Indian tribes within the United States possess sovereign authority over their people and territory. Tribal sovereignty, the right for tribes to make their own laws and be governed by them, predates the establishment of the Federal government and the U.S. Constitution.
The inherent sovereignty of tribes was acknowledged by the United States through the process of treaty negotiations between two sovereign “nations.” In California, eighteen treaties were negotiated and signed between the federal government and various California tribes, including headmen representing the Pauma-Yuima band of Mission Indians who signed the Treaty with the San Louis Rey, ETC., 1852.
Over the years, inherent tribal sovereign powers have been diminished through federal case law, however the modern definition of tribal sovereignty acknowledges that tribes possess a unique political status different from any other group in the United States. Thus, federal and state governments are required to engage in government-to-government relationships with all federally recognized tribes.
This unique political status has evolved from the inherent sovereign status of Indigenous peoples prior to European contact and through the process of treaty making between the United States and the various tribes.
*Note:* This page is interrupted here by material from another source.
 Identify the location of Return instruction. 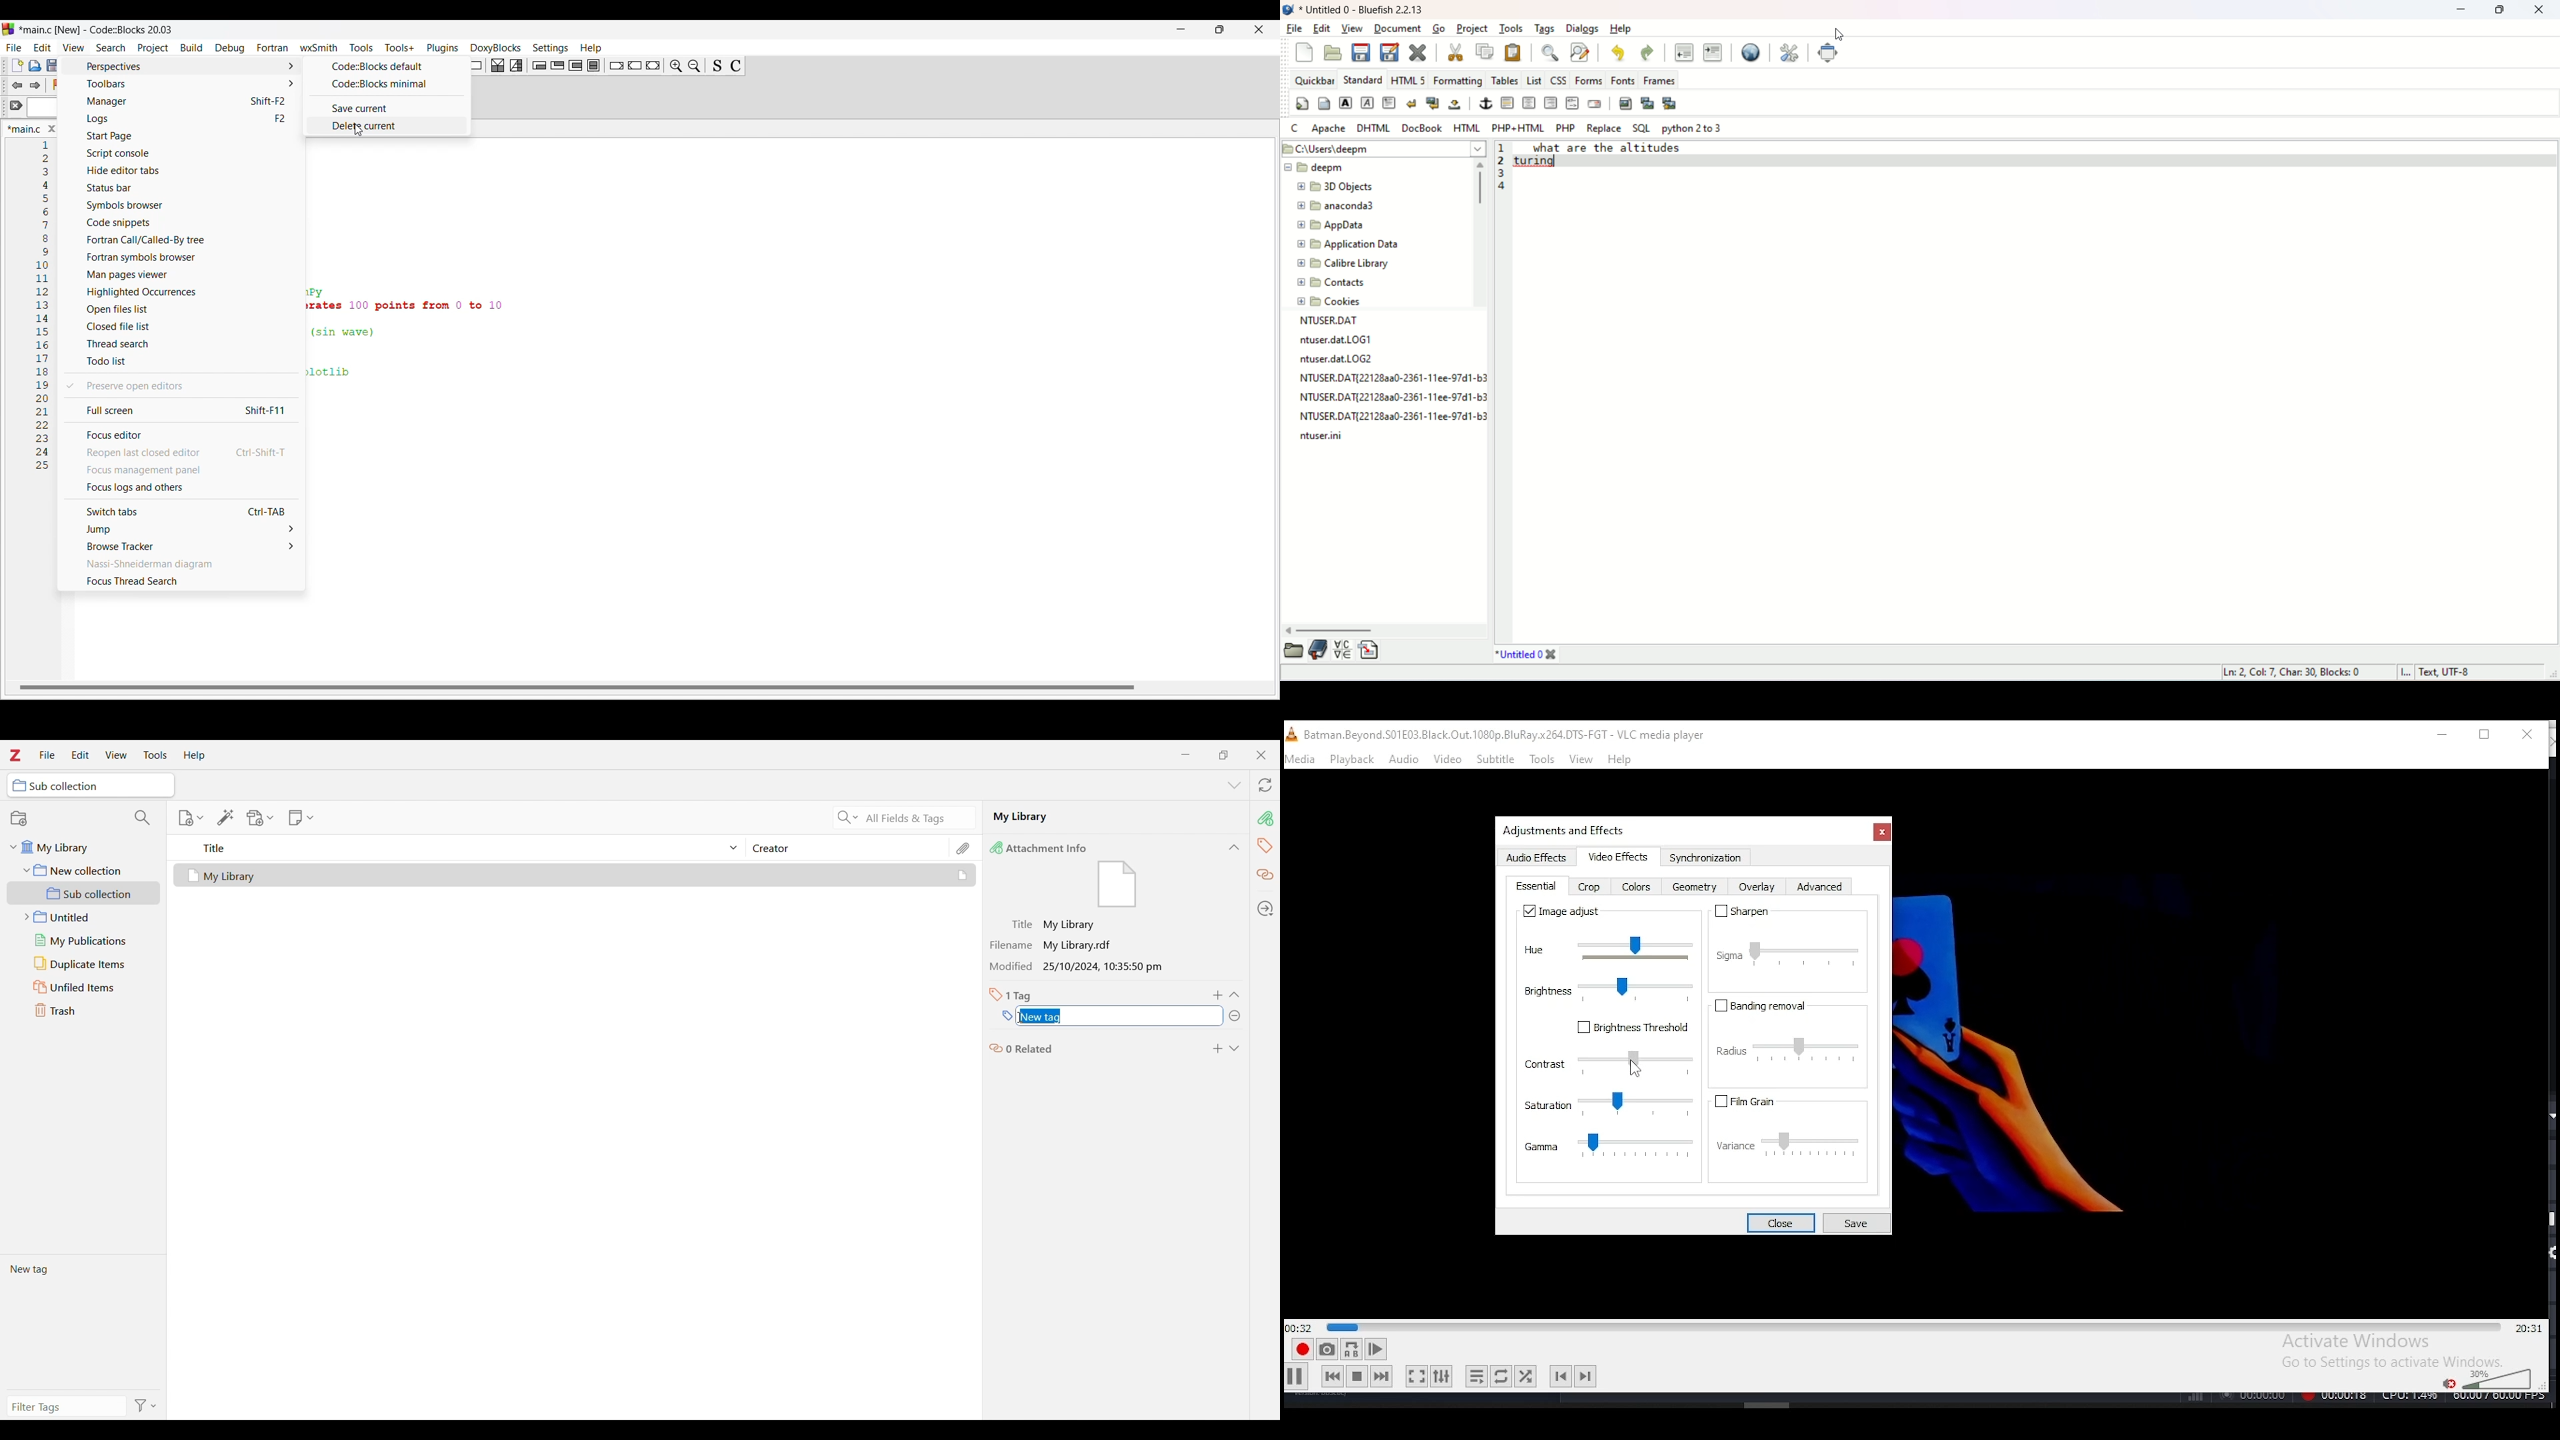
(653, 65).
The Indian Commerce Clause of the United States Constitution (Article I, 8, clause 3) is the main source of the “nation to nation” relationship between the federal government and tribes, and has been the primary vehicle used by Congress to recognize and define tribal sovereignty. In addition, the Court has ruled that Congress, as the legislative body of the nation, and not state governments, has an intrinsic power to deal with the Indian nations that reside within the borders of the United States.
Supreme Court Decisions
The Marshall trilogy, a series of three Supreme Court cases decided by Chief Justice John Marshall beginning in the 1830’s, set forth the legal framework for defining Tribal sovereignty. In defining tribal sovereign powers, Justice Marshall described tribes as “domestic dependent nations,” meaning that although tribes were “distinct independent political communities,” they remained subject to the paternalistic powers of the United States. Thus, Indian tribes possess internal governmental power over all affairs within the tribe, but lack external authorities to engage in relationships with foreign nations. It is important to note that state governments do not possess authority over tribes and the powers to “expand” or “contract” tribal sovereign authority rests solely within the power of the federal government. Thus, sovereignty also means that states are precluded from interfering with the tribes in their self-governance, while at the same time the United States congress reserves plenary power to change the scope and definition of tribal sovereignty.
Over the past 170 years, the U.S. Supreme Court has reaffirmed tribal sovereignty in numerous court decisions. The 1832 Supreme Court decision Cherokee Nation v. Georgia ruled that Indian nations had the full legal right to manage their own affairs, govern themselves internally and engage in legal and political relationships with the federal government and its subdivisions. State governments, nonetheless, have historically been hostile to the concept of tribal sovereignty, often in their attempt to control native lands, resources and assets for their own advantage.
In California v. Cabazon (1987), the Supreme Court ruled that tribes have the right, as sovereign nations, to conduct gaming on Indian lands, free of state control when similar gaming outside the reservation is permitted by the state for any purpose.
Following the Cabazon ruling, congress passed the Indian Gaming Regulatory Act compacts.” (1988) which further recognized tribal sovereignty by affirming the rights of tribes to conduct gaming on reservation lands. The act, however, also limited sovereignty by introducing state regulatory oversight of tribal gaming operations of Class III (casino type) gaming through mandating tribal-state legal agreements called ”
Today, tribal sovereignty plays out in many instances. Whether talking about off- reservation archeological digs, tribal membership, the return of indigenous items to tribal lands or operating tribal businesses, tribal sovereignty allows Pauma to preserve, protect and propagate our cultural heritage and economic sustainability.